> _Task details_
All records that follow are to be restated exactly.

> _Data for this task_
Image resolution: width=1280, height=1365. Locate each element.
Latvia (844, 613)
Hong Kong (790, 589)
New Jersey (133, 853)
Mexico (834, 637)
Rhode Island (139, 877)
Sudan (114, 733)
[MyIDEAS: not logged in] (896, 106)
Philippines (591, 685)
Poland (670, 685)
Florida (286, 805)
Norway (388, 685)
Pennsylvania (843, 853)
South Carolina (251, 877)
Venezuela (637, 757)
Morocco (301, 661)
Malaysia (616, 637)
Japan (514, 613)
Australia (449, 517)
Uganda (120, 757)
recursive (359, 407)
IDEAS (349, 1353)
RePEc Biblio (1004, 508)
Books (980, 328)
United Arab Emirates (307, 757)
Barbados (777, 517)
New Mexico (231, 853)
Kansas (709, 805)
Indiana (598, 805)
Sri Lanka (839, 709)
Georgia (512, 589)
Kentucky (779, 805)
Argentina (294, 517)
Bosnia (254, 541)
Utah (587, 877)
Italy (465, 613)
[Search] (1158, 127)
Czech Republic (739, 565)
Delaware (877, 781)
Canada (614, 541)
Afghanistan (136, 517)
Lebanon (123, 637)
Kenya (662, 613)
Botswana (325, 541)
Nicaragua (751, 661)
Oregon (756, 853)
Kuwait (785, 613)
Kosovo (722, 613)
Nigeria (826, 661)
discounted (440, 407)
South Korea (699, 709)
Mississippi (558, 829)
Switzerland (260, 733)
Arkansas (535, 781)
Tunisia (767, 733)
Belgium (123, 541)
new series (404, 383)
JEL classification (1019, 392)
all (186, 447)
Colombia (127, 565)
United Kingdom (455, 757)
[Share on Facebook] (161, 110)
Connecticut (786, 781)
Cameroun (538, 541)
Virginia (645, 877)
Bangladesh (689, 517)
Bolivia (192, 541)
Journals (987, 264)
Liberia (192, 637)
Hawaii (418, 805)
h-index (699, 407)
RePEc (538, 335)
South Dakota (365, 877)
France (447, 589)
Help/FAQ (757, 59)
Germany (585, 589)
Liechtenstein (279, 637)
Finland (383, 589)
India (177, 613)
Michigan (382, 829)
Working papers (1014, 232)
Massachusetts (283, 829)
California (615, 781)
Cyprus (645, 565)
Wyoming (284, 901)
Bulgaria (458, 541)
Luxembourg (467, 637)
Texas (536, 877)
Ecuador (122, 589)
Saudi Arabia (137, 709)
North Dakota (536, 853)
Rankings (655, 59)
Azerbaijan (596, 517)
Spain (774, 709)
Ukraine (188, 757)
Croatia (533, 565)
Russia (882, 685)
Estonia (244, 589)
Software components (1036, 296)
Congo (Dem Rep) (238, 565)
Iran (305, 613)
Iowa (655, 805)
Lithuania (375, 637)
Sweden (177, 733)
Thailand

> _Solved problem_
Image resolution: width=1280, height=1365. Locate each element.
Latvia (844, 613)
Hong Kong (790, 589)
New Jersey (133, 853)
Mexico (834, 637)
Rhode Island (139, 877)
Sudan (114, 733)
[MyIDEAS: not logged in] (896, 106)
Philippines (591, 685)
Poland (670, 685)
Florida (286, 805)
Norway (388, 685)
Pennsylvania (843, 853)
South Carolina (251, 877)
Venezuela (637, 757)
Morocco (301, 661)
Malaysia (616, 637)
Japan (514, 613)
Australia (449, 517)
Uganda (120, 757)
recursive (359, 407)
IDEAS (349, 1353)
RePEc Biblio (1004, 508)
Books (980, 328)
United Arab Emirates (307, 757)
Barbados (777, 517)
New Mexico (231, 853)
Kansas (709, 805)
Indiana (598, 805)
Sri Lanka (839, 709)
Georgia (512, 589)
Kentucky (779, 805)
Argentina (294, 517)
Bosnia (254, 541)
Utah (587, 877)
Italy (465, 613)
[Search] (1158, 127)
Czech Republic (739, 565)
Delaware (877, 781)
Canada (614, 541)
Afghanistan (136, 517)
Lebanon (123, 637)
Kenya (662, 613)
Botswana (325, 541)
Nicaragua (751, 661)
Oregon (756, 853)
Kuwait (785, 613)
Kosovo (722, 613)
Nigeria (826, 661)
discounted (440, 407)
South Korea (699, 709)
Mississippi (558, 829)
Switzerland (260, 733)
Arkansas (535, 781)
Tunisia (767, 733)
Belgium (123, 541)
new series (404, 383)
JEL classification (1019, 392)
all (186, 447)
Colombia (127, 565)
United Kingdom (455, 757)
[Share on Facebook] (161, 110)
Connecticut (786, 781)
Cameroun (538, 541)
Virginia (645, 877)
Bangladesh (689, 517)
Bolivia (192, 541)
Journals (987, 264)
Liberia (192, 637)
Hawaii (418, 805)
h-index (699, 407)
RePEc (538, 335)
South Dakota (365, 877)
France (447, 589)
Help/FAQ (757, 59)
Germany (585, 589)
Liechtenstein (279, 637)
Finland (383, 589)
India (177, 613)
Michigan (382, 829)
Working papers (1014, 232)
Massachusetts (283, 829)
California (615, 781)
Cyprus (645, 565)
Wyoming (284, 901)
Bulgaria (458, 541)
Luxembourg (467, 637)
Texas (536, 877)
Ecuador (122, 589)
Saudi Arabia (137, 709)
North Dakota (536, 853)
Rankings (655, 59)
Azerbaijan (596, 517)
Spain (774, 709)
Ukraine (188, 757)
Croatia (533, 565)
Russia (882, 685)
Estonia (244, 589)
Software components (1036, 296)
Congo (Dem Rep) (238, 565)
Iran (305, 613)
Iowa (655, 805)
Lithuania (375, 637)
Sweden (177, 733)
Thailand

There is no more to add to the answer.